Would you copy each line of the data below that has "computer"?

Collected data
• • • • • • •

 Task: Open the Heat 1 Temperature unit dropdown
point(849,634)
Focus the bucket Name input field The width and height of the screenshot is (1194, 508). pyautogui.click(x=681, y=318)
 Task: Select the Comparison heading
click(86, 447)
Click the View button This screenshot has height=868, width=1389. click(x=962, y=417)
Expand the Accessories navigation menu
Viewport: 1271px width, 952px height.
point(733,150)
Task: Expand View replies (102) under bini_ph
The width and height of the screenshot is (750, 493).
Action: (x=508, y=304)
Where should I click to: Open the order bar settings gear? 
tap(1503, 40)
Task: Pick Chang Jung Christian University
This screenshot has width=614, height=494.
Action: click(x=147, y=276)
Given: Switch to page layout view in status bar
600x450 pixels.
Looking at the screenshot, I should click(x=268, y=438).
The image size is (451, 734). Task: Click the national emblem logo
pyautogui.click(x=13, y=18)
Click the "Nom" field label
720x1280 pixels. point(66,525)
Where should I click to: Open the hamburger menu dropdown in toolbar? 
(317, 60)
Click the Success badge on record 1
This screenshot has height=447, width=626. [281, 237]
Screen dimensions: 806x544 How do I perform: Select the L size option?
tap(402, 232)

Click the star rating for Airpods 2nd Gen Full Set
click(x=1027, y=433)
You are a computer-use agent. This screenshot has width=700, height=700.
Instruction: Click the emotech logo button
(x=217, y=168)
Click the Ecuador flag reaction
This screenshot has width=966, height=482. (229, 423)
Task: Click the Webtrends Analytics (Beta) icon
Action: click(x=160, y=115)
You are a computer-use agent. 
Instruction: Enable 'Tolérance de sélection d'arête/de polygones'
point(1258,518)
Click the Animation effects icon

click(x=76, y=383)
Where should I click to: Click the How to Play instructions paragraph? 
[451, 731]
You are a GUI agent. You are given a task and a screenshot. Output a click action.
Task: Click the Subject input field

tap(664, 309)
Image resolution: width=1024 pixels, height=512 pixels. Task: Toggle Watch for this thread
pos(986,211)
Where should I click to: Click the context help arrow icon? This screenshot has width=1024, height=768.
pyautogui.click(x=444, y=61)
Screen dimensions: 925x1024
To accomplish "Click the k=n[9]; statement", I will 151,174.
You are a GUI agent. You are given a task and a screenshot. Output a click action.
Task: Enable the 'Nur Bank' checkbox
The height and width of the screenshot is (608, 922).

• • • • • • •

• Response area:
You are a computer-use agent. This screenshot has width=700, height=700.
You are a computer-use agent. 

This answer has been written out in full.